Breathe. Try to remain calm.

But it was too late. There was an explosion in her head. The scent of fire too. And then no sound, just the knowledge that nothing would ever be the same. Then she saw Marc’s face and Loch’s too. The pain was nearly unbearable until she felt the brush of fur against her bared foot. Tam.

She touched a hand to his fur and began humming. The vibration rattled away the chunk of fear in her chest. Feeling returned to her hands and feet. The reverberation was low enough the fire’s sound covered it. She stood finally, feet bared. So much for Club rules.

Tam cocked an eye. Her hand motioned
Stay
.

Fine by him. He dropped again, content with heat and sleep.

There was the bartender, facing her. She moved in his direction. “Would you like more ice, madam?” He gestured to the drinks Nigel had ordered.

“No thank you.”

He didn’t appear nervous, probably hadn’t heard gunshots or seen raining blood. That was good.

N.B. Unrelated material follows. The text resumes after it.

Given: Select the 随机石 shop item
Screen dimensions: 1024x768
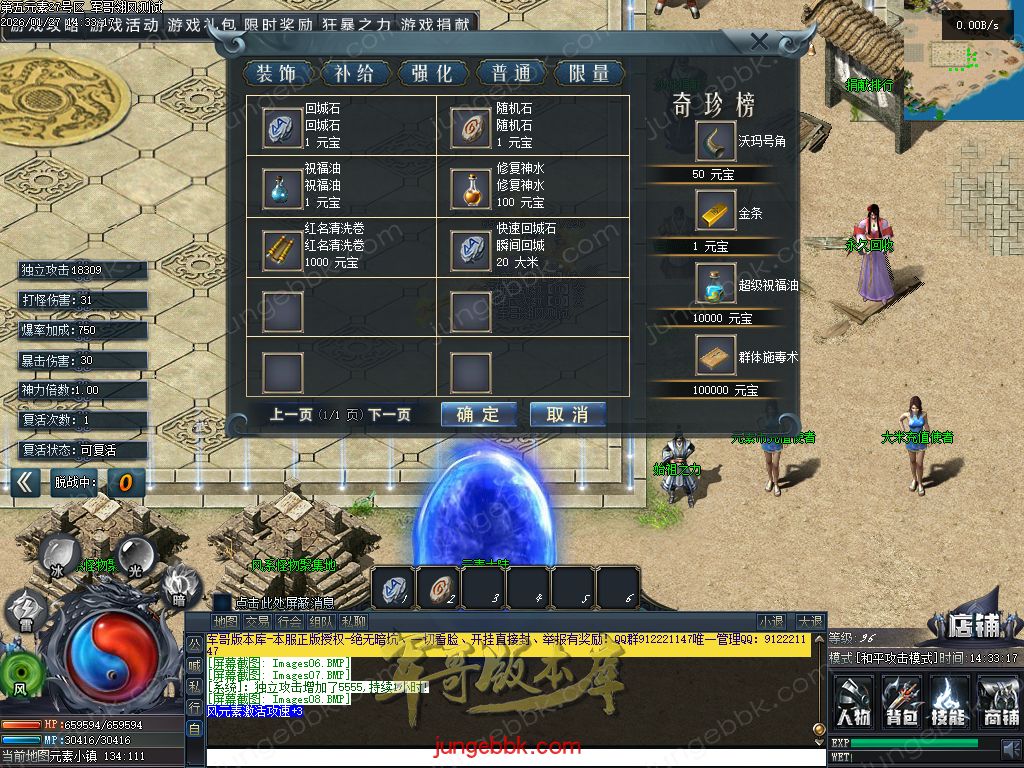Looking at the screenshot, I should coord(471,126).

She crossed the room to the beautifully burnished cherry bar. The glasses were cold and slippery as dying fish in her hands.

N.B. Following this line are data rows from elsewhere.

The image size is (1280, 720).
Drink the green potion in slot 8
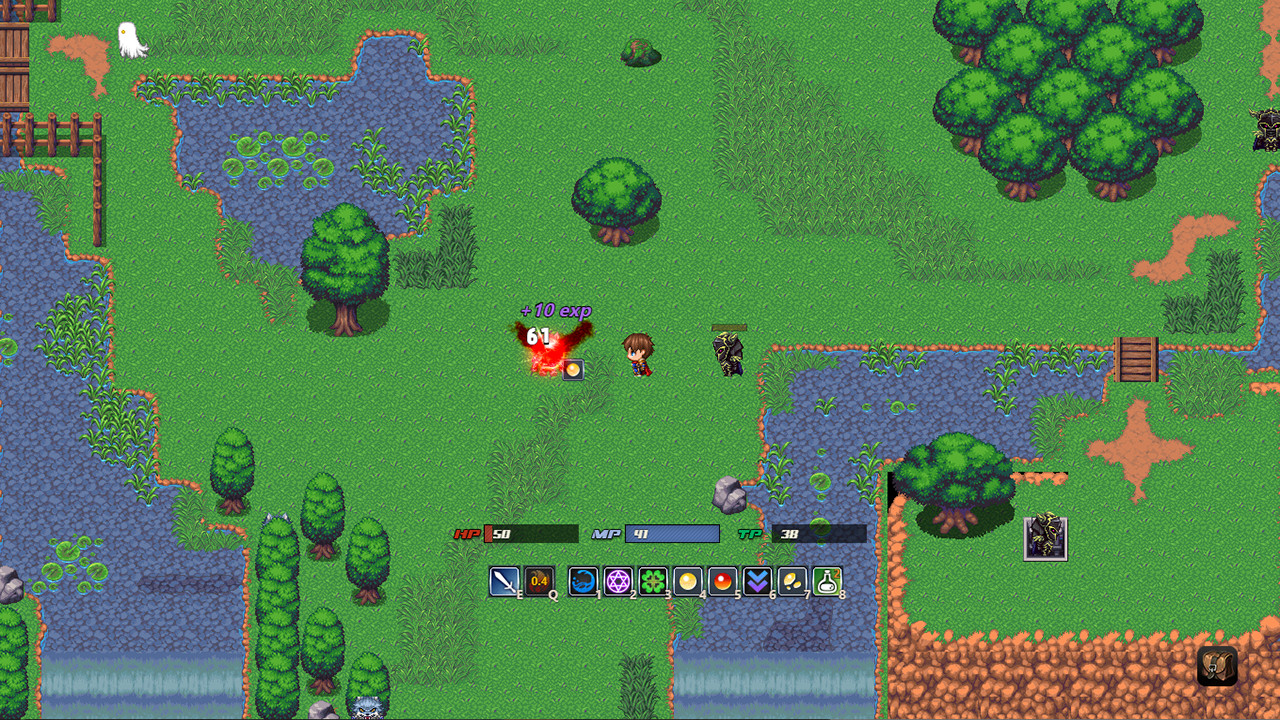click(825, 583)
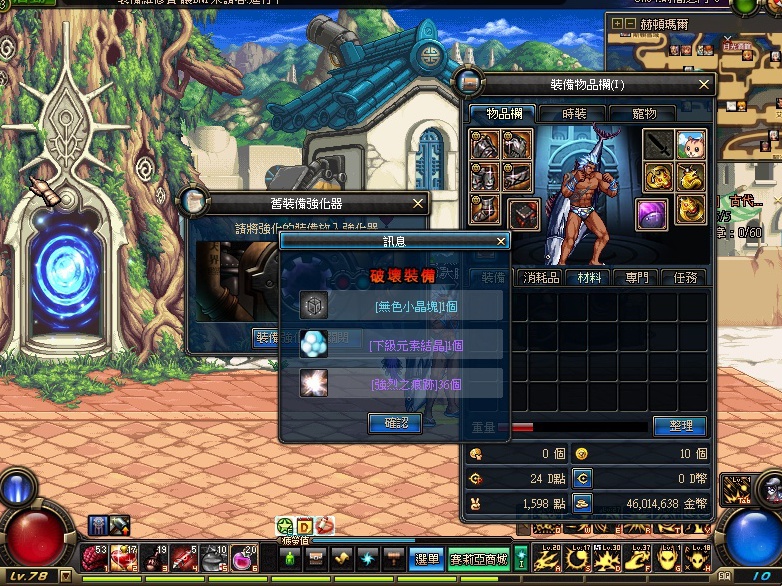The height and width of the screenshot is (586, 782).
Task: Show the 任務 quest items category
Action: point(684,278)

What the hell was going on?

She had half a mind to go bang on the bathroom door. Call the police. Rush into the hall, down the stairs and out into the night. Hail a cab. Escape. Something. Anything. Just waiting was interminable.

Fuck it.

She put the glasses down and went to get her boots and Tam. It wasn’t much of a plan, but if the dog thought she was in trouble, the bastard who was responsible would have something else to think about when 320 psi of hellish teeth came down on him.

Sometimes Nigel could forget the bad things he’d done. When he was drowning in the sick feeling of too much adrenaline. When he could hear preludes to his own funeral music. When he was the fly in the web. Then, only then, was he the Zen spider, completely focused and oddly at peace.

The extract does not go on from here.